>> begin Article
The first 9/11, unlike the second, did not change the world. It was “nothing of 
very great consequence”, as Henry Kissinger assured his boss a few days later.

These events of little consequence were not limited to the military coup that 
destroyed Chilean democracy and set in motion the horror story that followed. 
The first 9/11 was just one act in a drama which began in 1962, when John F 
Kennedy shifted the mission of the Latin American military from “hemispheric 
defense” - an anachronistic holdover from World War II - to “internal security”, 
a concept with a chilling interpretation in US-dominated Latin American circles.

In the recently published Cambridge University History of the Cold War, Latin 
American scholar John Coatsworth writes that from that time to “the Soviet 
collapse in 1990, the numbers of political prisoners, torture victims, and 
executions of non-violent political dissenters in Latin America vastly exceeded 
those in the Soviet Union and its East European satellites”, including many 
religious martyrs and mass slaughter as well, always supported or initiated in 
Washington. The last major violent act was the brutal murder of six leading 
Latin American intellectuals, Jesuit priests, a few days after the Berlin Wall 
fell. The perpetrators were an elite Salvadorean battalion, which had already 
left a shocking trail of blood, fresh from renewed training at the JFK School of 
Special Warfare, acting on direct orders of the high command of the US client state.

The consequences of this hemispheric plague still, of course, reverberate.

 From kidnapping and torture to assassination

All of this, and much more like it, is dismissed as of little consequence, and 
forgotten. Those whose mission is to rule the world enjoy a more comforting 
picture, articulated well enough in the current issue of the prestigious (and 
valuable) journal of the Royal Institute of International Affairs in London. The 
lead article discusses “the visionary international order” of the “second half 
of the twentieth century” marked by “the universalisation of an American vision 
of commercial prosperity”. There is something to that account, but it does not 
quite convey the perception of those at the wrong end of the guns.

The same is true of the assassination of Osama bin Laden, which brings to an end 
at least a phase in the “war on terror” re-declared by President George W Bush 
on the second 9/11. Let us turn to a few thoughts on that event and its 
significance.

On May 1, 2011, Osama bin Laden was killed in his virtually unprotected compound 
by a raiding mission of 79 Navy SEALs, who entered Pakistan by helicopter. After 
many lurid stories were provided by the government and withdrawn, official 
reports made it increasingly clear that the operation was a planned 
assassination, multiply violating elementary norms of international law, 
beginning with the invasion itself.

There appears to have been no attempt to apprehend the unarmed victim, as 
presumably could have been done by 79 commandos facing no opposition - except, 
they report, from his wife, also unarmed, whom they shot in self-defense when 
she “lunged” at them, according to the White House.

A plausible reconstruction of the events is provided by veteran Middle East 
correspondent Yochi Dreazen and colleagues in the Atlantic. Dreazen, formerly 
the military correspondent for the Wall Street Journal, is senior correspondent 
for the National Journal Group covering military affairs and national security. 
According to their investigation, White House planning appears not to have 
considered the option of capturing bin Laden alive: “The administration had made 
clear to the military's clandestine Joint Special Operations Command that it 
wanted bin Laden dead, according to a senior US official with knowledge of the 
discussions. A high-ranking military officer briefed on the assault said the 
SEALs knew their mission was not to take him alive.”
>> end Article
>> begin Source data
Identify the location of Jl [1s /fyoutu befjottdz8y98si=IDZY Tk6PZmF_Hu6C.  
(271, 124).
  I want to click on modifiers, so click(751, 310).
>> end Source data
### Task requirements
According to the article, how many Navy SEALs carried out the raid that killed Osama bin Laden? Answer using only the article, not the listing.

### Expected answer
79 Navy SEALs.